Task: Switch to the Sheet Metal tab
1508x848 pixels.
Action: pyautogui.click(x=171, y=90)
====
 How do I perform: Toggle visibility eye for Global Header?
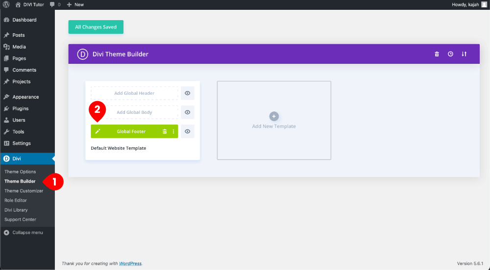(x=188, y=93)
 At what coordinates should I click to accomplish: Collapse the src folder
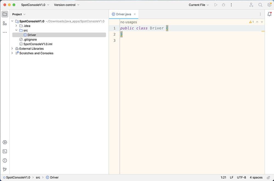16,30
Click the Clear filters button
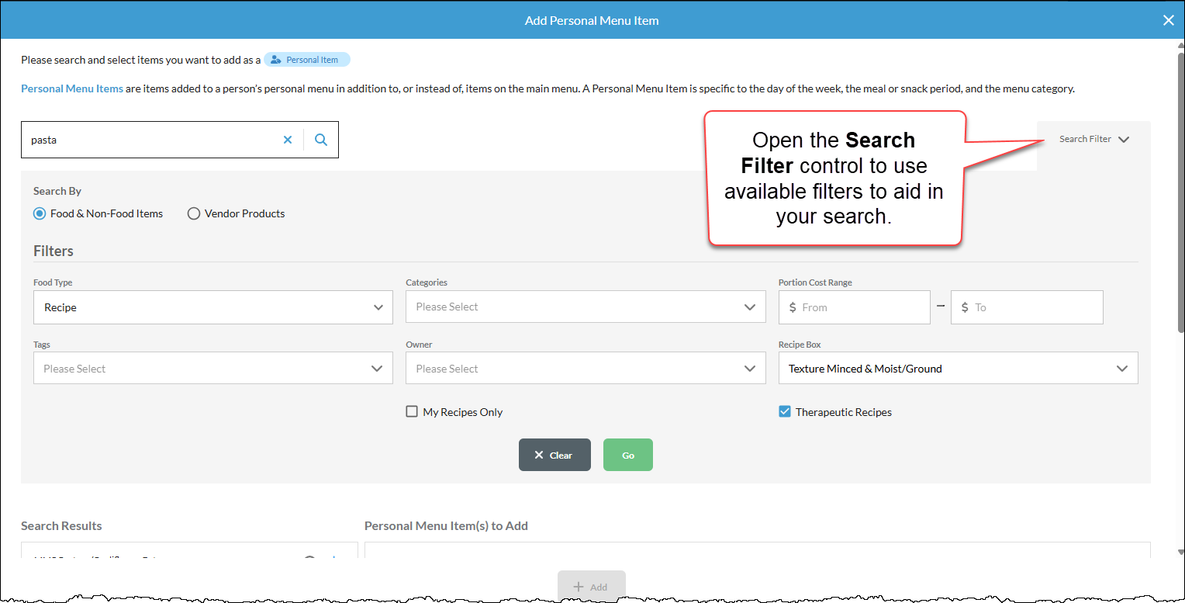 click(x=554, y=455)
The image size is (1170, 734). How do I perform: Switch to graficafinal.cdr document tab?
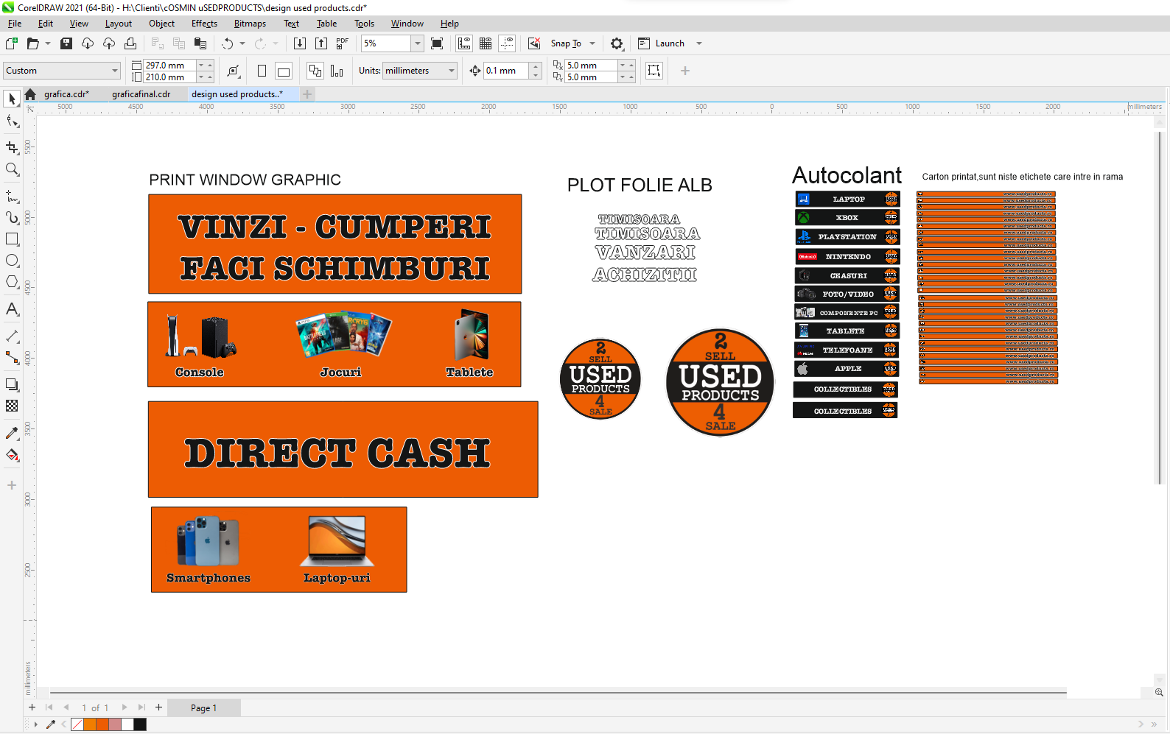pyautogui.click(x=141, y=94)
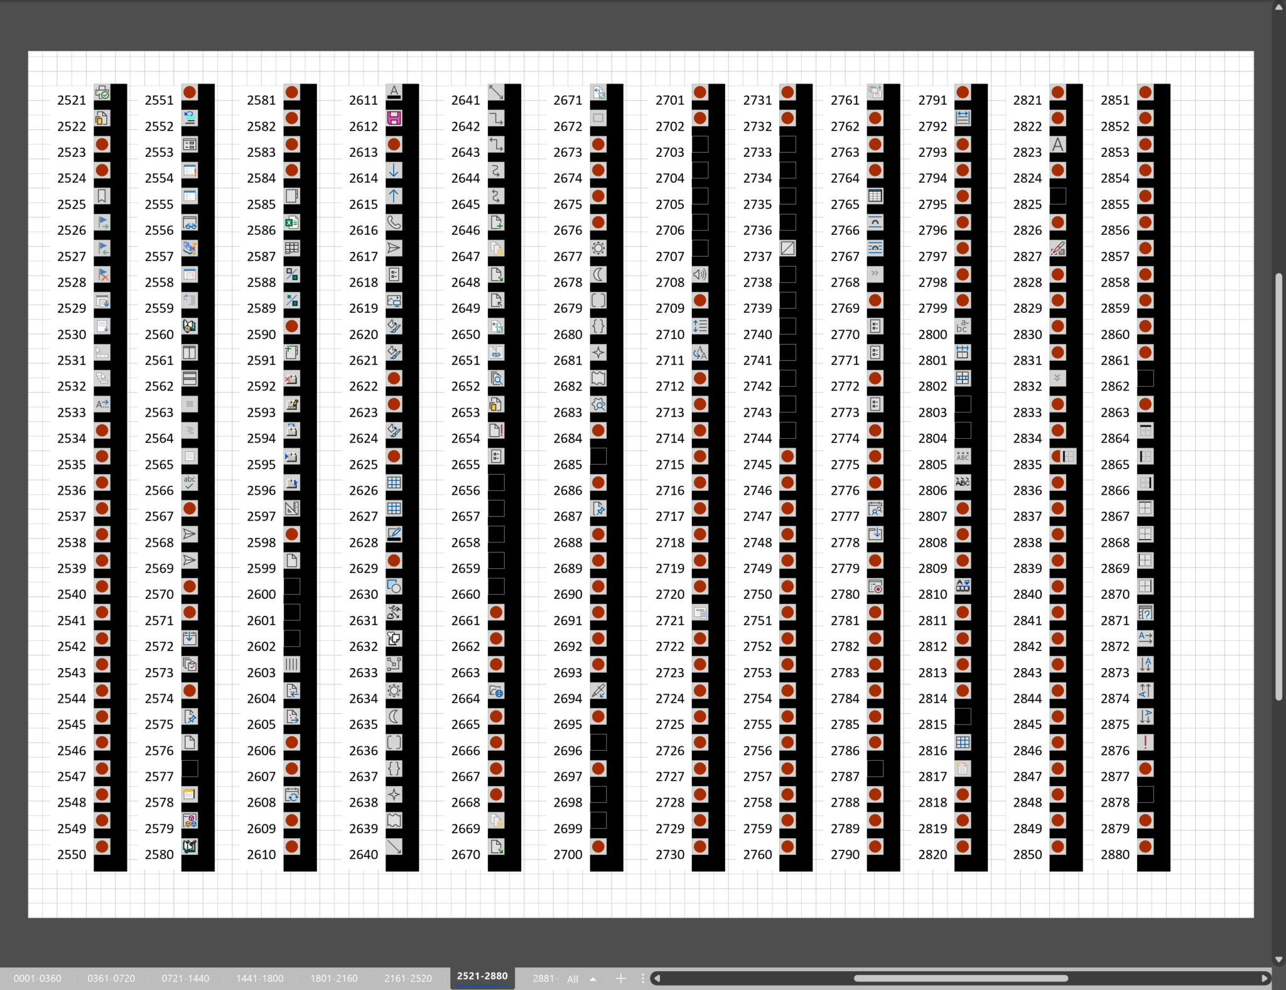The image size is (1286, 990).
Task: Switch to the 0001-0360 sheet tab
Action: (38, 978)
====
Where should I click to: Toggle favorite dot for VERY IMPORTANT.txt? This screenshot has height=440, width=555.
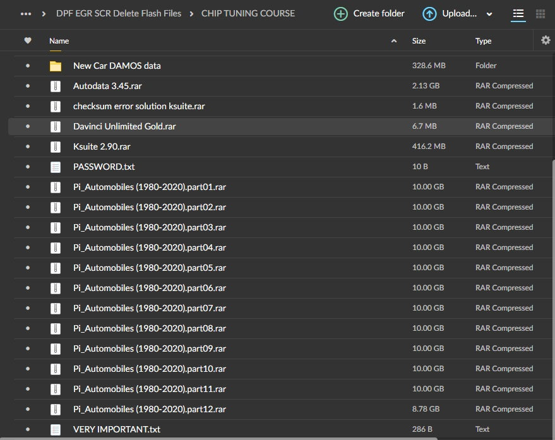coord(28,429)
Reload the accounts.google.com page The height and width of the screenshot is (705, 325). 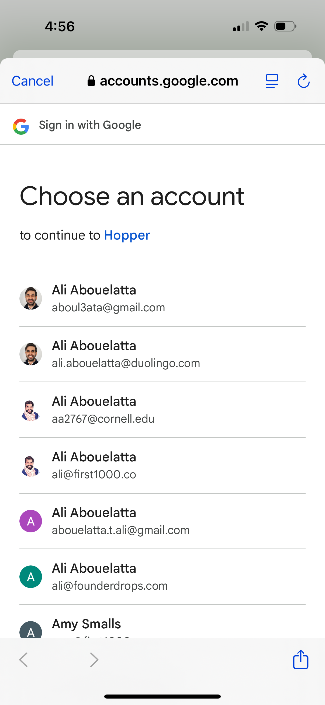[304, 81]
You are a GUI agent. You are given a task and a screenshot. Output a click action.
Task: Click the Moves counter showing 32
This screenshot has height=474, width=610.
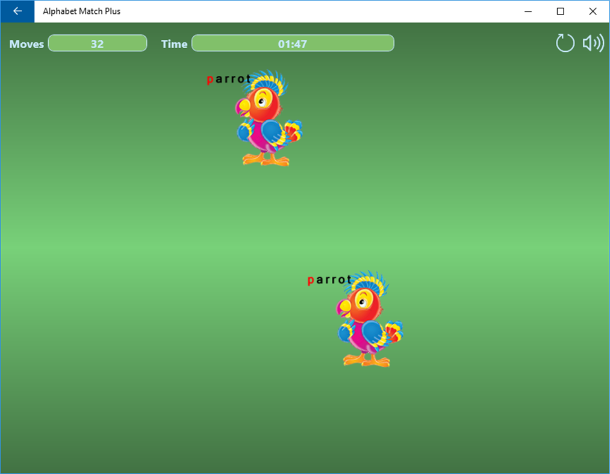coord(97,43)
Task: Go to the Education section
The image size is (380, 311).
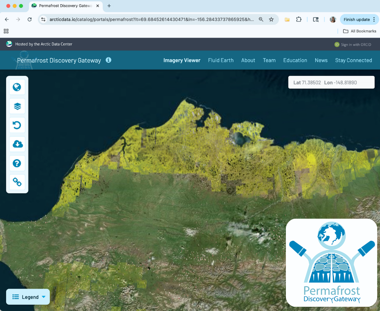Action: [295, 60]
====
- The exercise: Please return, word for word, the lines of the records from the line with "Task: Switch to the Sheet Metal tab" to the line with "Action: pyautogui.click(x=171, y=90)", both of those lines included.

- Final result:
Task: Switch to the Sheet Metal tab
1508x848 pixels.
Action: pyautogui.click(x=171, y=90)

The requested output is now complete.